What is expected:
Switch every "Variable" in the records below to "Parameter" and reproduce the records with no other changes, leaving out the pictures.

Items:
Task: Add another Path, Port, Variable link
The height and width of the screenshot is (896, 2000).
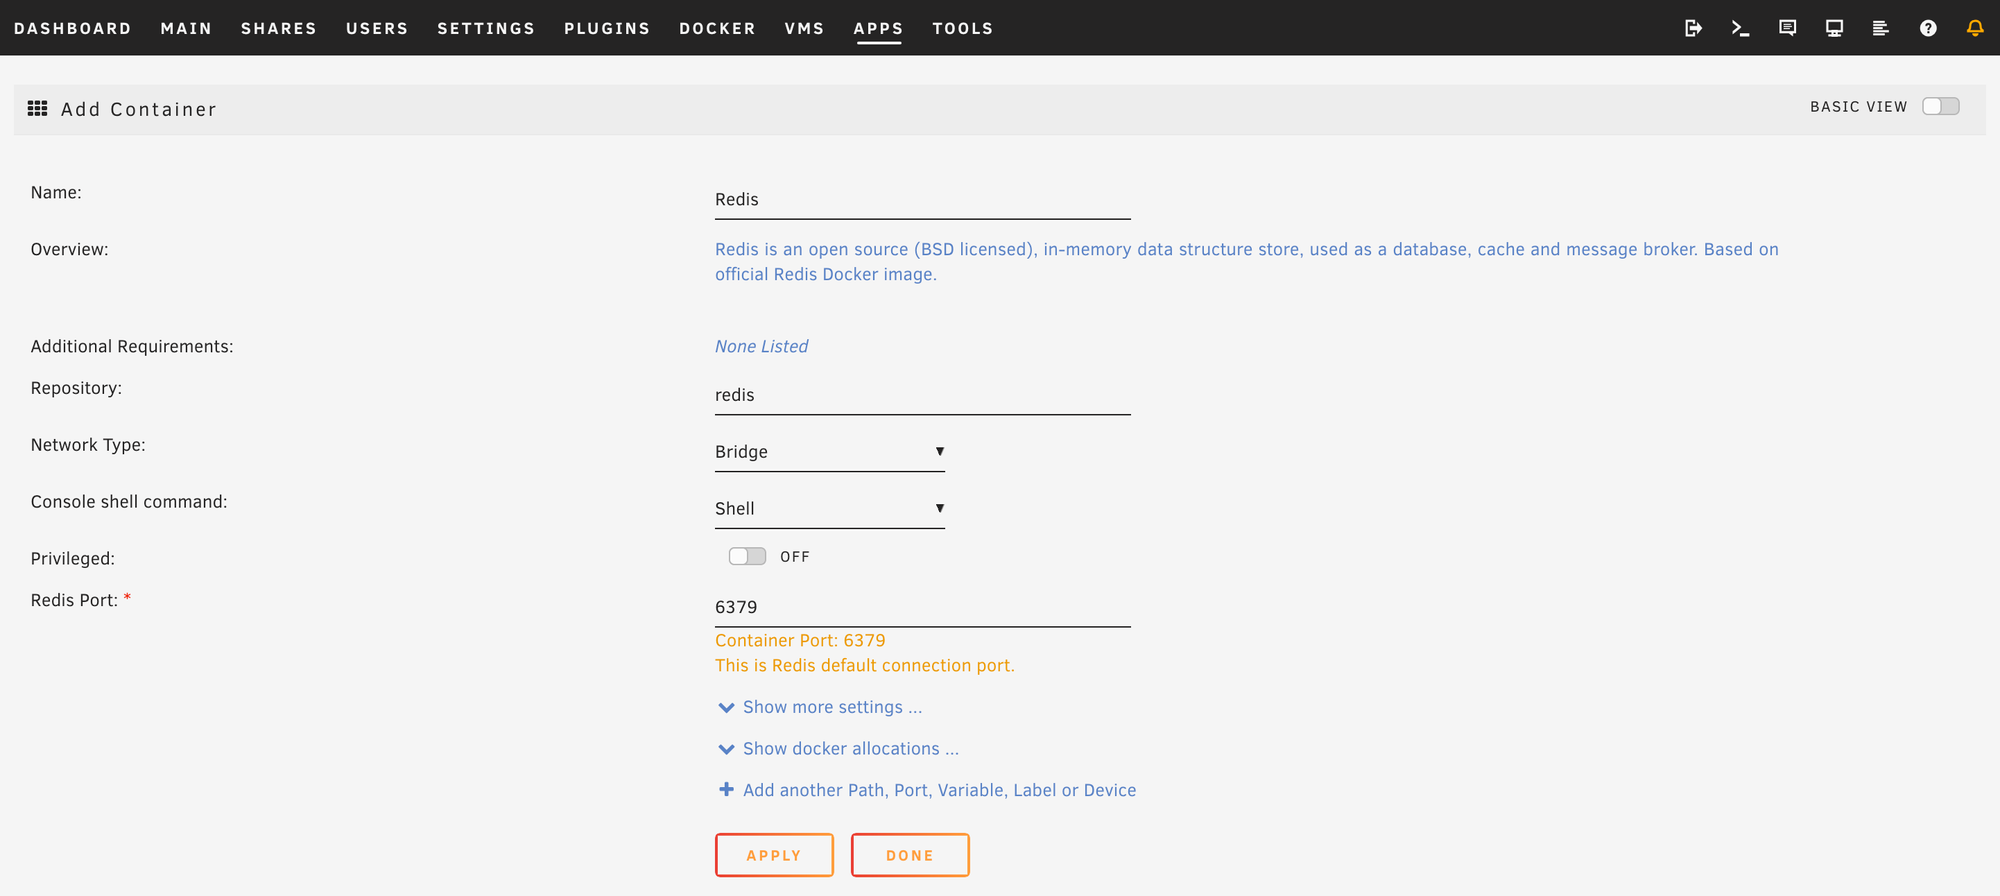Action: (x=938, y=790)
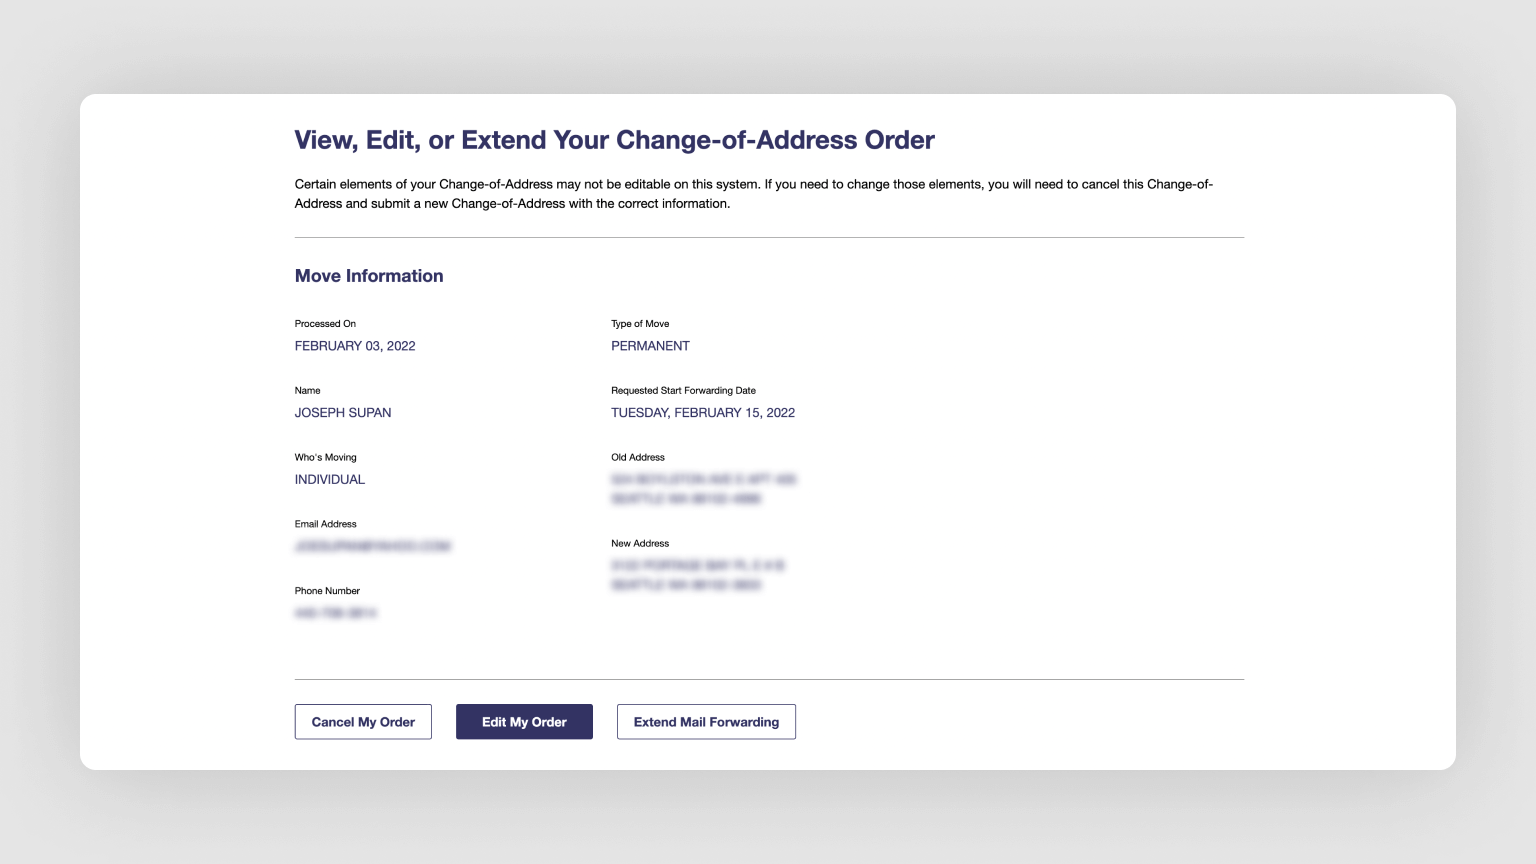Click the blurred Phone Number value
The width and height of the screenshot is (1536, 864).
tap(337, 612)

The result:
Task: Add another Path, Port, Parameter link
The height and width of the screenshot is (896, 2000).
Action: (x=938, y=790)
Click the blurred Phone Number value
The width and height of the screenshot is (1536, 864).
tap(337, 612)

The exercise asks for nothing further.